▸ AIM
Could you quote the records from the line with "Національна академія наук України (361, 21)" up to and including the line with "Erlebnisse von Kesvinn", word for word?

▸ LISTING
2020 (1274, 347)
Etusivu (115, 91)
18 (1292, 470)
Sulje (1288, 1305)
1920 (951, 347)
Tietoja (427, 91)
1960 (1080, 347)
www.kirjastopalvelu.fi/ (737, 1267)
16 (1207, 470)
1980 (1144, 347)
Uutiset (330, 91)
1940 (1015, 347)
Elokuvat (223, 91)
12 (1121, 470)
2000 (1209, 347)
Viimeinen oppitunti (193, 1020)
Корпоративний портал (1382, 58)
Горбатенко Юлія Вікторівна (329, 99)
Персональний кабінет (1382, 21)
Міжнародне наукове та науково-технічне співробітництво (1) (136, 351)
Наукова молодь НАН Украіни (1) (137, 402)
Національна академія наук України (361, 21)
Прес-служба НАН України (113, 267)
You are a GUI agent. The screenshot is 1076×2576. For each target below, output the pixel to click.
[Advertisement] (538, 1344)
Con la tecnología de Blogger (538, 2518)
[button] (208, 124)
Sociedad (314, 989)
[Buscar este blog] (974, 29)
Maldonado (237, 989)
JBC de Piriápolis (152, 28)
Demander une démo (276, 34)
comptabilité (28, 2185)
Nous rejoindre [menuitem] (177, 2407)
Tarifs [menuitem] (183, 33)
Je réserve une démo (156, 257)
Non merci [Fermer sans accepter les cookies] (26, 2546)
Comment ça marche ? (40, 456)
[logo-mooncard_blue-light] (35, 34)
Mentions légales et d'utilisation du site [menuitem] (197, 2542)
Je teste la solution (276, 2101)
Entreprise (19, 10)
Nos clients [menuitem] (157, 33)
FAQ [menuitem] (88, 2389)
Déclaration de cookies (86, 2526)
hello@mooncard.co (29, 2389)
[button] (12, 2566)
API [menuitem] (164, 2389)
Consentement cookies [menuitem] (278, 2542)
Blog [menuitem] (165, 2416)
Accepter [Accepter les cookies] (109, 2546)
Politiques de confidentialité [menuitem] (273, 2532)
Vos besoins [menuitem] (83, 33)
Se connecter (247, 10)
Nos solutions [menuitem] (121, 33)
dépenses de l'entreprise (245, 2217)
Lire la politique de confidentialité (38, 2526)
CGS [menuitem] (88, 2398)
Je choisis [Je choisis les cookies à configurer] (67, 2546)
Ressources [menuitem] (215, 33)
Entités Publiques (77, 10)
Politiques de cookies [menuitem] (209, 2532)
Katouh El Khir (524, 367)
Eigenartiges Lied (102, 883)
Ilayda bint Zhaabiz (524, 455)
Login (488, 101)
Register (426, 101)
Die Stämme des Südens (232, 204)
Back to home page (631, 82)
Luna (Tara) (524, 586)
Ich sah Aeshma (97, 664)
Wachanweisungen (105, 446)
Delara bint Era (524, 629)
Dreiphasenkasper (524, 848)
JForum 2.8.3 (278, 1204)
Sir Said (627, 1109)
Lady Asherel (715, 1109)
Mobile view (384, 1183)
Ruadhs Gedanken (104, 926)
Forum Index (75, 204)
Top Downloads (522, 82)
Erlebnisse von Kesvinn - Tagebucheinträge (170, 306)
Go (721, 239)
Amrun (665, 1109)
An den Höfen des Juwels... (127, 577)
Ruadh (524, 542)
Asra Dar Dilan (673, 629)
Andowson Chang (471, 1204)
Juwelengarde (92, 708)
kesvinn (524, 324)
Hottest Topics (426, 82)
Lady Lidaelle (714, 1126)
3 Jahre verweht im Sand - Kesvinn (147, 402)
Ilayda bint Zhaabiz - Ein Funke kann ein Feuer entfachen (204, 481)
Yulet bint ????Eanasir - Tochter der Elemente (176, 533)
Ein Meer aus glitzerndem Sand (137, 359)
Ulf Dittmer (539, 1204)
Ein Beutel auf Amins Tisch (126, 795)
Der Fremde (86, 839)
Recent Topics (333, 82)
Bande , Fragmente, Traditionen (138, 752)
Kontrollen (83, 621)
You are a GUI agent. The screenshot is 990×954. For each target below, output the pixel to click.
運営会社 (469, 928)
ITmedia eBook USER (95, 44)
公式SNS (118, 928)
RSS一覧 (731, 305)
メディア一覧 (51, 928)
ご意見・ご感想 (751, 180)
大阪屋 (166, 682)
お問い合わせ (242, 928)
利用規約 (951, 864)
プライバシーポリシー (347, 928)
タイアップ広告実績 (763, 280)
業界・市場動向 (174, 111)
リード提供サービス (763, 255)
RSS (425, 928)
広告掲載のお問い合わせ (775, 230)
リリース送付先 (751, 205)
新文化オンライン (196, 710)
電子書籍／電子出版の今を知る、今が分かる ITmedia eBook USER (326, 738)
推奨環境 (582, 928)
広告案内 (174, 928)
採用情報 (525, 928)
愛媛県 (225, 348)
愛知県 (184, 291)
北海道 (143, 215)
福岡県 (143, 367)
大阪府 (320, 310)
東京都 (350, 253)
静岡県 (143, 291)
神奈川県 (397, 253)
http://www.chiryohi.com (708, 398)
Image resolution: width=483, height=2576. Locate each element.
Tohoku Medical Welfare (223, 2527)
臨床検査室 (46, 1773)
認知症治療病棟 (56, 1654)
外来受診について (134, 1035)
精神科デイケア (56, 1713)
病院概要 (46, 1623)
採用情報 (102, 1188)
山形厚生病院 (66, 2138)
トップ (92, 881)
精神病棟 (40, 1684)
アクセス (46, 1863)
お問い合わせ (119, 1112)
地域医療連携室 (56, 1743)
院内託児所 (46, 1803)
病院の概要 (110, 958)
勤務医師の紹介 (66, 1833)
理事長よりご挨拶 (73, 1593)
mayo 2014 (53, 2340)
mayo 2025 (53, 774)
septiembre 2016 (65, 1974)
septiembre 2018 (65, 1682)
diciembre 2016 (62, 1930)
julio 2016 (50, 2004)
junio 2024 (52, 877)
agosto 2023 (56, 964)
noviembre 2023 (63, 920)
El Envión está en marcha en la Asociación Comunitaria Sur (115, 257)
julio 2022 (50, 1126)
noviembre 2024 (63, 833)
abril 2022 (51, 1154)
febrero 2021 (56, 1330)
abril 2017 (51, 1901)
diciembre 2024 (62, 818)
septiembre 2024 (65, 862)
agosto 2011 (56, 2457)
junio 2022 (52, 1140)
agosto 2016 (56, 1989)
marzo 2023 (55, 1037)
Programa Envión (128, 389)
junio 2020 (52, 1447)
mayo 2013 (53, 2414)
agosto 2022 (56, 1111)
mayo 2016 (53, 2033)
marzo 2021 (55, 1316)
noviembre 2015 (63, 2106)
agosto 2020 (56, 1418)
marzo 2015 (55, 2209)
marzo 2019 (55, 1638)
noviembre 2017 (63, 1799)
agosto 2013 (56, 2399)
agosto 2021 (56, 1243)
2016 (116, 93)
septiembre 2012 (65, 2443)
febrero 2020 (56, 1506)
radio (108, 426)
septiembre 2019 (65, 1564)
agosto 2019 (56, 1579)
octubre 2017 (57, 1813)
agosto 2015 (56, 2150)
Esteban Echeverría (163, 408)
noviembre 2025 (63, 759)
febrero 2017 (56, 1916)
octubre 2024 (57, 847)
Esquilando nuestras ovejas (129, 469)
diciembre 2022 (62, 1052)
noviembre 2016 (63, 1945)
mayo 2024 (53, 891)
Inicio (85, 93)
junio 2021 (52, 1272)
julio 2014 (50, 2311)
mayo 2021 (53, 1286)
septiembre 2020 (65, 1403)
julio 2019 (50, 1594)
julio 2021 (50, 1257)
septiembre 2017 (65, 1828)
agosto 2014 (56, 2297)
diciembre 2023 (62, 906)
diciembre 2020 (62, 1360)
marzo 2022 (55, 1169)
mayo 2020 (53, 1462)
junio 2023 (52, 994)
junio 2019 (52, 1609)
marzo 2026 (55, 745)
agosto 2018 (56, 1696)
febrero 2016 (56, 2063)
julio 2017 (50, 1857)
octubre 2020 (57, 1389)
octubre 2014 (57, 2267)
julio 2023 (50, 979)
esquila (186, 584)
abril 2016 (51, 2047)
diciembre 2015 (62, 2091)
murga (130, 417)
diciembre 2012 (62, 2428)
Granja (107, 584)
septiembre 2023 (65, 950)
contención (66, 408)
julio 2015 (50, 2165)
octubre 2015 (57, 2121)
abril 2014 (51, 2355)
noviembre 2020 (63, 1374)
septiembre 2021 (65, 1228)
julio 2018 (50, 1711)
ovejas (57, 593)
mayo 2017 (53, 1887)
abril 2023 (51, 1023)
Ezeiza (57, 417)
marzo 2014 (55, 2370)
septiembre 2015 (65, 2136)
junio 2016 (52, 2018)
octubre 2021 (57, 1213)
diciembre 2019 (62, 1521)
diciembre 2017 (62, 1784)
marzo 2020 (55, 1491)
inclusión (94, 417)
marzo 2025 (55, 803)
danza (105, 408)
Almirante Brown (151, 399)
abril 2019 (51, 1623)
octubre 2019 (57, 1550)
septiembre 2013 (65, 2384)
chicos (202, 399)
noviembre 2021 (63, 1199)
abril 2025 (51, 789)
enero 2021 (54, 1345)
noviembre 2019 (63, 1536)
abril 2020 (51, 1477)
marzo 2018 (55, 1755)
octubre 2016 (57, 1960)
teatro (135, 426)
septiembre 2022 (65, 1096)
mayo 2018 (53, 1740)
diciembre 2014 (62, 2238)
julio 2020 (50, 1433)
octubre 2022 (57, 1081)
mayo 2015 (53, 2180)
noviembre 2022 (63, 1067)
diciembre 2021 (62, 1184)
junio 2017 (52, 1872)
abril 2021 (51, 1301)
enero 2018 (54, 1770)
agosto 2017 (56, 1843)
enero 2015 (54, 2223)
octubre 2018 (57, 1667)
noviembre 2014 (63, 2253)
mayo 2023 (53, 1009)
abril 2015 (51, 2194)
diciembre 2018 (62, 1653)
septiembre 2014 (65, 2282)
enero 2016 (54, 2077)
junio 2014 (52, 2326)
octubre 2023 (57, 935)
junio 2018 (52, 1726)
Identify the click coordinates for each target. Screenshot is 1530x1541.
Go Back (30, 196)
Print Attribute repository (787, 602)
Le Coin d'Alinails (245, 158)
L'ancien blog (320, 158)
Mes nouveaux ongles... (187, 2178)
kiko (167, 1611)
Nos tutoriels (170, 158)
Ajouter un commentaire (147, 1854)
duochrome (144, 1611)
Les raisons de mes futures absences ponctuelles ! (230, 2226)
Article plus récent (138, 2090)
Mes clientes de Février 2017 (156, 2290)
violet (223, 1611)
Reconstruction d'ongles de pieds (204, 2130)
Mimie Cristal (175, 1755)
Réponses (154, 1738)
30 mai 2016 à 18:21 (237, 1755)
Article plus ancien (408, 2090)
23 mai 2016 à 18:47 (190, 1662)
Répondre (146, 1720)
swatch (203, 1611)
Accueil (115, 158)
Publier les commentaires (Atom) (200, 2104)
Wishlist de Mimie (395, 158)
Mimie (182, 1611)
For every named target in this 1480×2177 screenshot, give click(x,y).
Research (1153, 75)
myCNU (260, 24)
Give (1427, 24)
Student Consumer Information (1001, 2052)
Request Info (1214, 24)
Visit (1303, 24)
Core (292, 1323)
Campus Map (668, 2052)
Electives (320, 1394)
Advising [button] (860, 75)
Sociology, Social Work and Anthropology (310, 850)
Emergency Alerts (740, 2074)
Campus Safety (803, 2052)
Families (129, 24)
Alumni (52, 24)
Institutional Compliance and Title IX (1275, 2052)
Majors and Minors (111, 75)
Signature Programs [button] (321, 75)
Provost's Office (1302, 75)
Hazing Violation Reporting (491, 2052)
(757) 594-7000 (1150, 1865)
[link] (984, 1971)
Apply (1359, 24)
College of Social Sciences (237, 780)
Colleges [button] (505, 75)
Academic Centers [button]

▸ RESULT
Національна академія наук України (361, 21)
Прес-служба НАН України (113, 267)
You are a GUI agent. The screenshot is 1076×2576. For each target below, output the pixel to click.
[Advertisement] (538, 1344)
Con la tecnología de Blogger (538, 2518)
[button] (208, 124)
Sociedad (314, 989)
[Buscar este blog] (974, 29)
Maldonado (237, 989)
JBC de Piriápolis (152, 28)
Demander une démo (276, 34)
comptabilité (28, 2185)
Nous rejoindre [menuitem] (177, 2407)
Tarifs [menuitem] (183, 33)
Je réserve une démo (156, 257)
Non merci [Fermer sans accepter les cookies] (26, 2546)
Comment ça marche ? (40, 456)
[logo-mooncard_blue-light] (35, 34)
Mentions légales et d'utilisation du site [menuitem] (197, 2542)
Je teste la solution (276, 2101)
Entreprise (19, 10)
Nos clients [menuitem] (157, 33)
FAQ [menuitem] (88, 2389)
Déclaration de cookies (86, 2526)
hello@mooncard.co (29, 2389)
[button] (12, 2566)
API [menuitem] (164, 2389)
Consentement cookies [menuitem] (278, 2542)
Blog [menuitem] (165, 2416)
Accepter [Accepter les cookies] (109, 2546)
Politiques de confidentialité [menuitem] (273, 2532)
Vos besoins [menuitem] (83, 33)
Se connecter (247, 10)
Nos solutions [menuitem] (121, 33)
dépenses de l'entreprise (245, 2217)
Lire la politique de confidentialité (38, 2526)
CGS [menuitem] (88, 2398)
Je choisis [Je choisis les cookies à configurer] (67, 2546)
Ressources [menuitem] (215, 33)
Entités Publiques (77, 10)
Politiques de cookies [menuitem] (209, 2532)
Katouh El Khir (524, 367)
Eigenartiges Lied (102, 883)
Ilayda bint Zhaabiz (524, 455)
Login (488, 101)
Register (426, 101)
Die Stämme des Südens (232, 204)
Back to home page (631, 82)
Luna (Tara) (524, 586)
Ich sah Aeshma (97, 664)
Wachanweisungen (105, 446)
Delara bint Era (524, 629)
Dreiphasenkasper (524, 848)
JForum 2.8.3 (278, 1204)
Sir Said (627, 1109)
Lady Asherel (715, 1109)
Mobile view (384, 1183)
Ruadhs Gedanken (104, 926)
Forum Index (75, 204)
Top Downloads (522, 82)
Erlebnisse von Kesvinn - Tagebucheinträge (170, 306)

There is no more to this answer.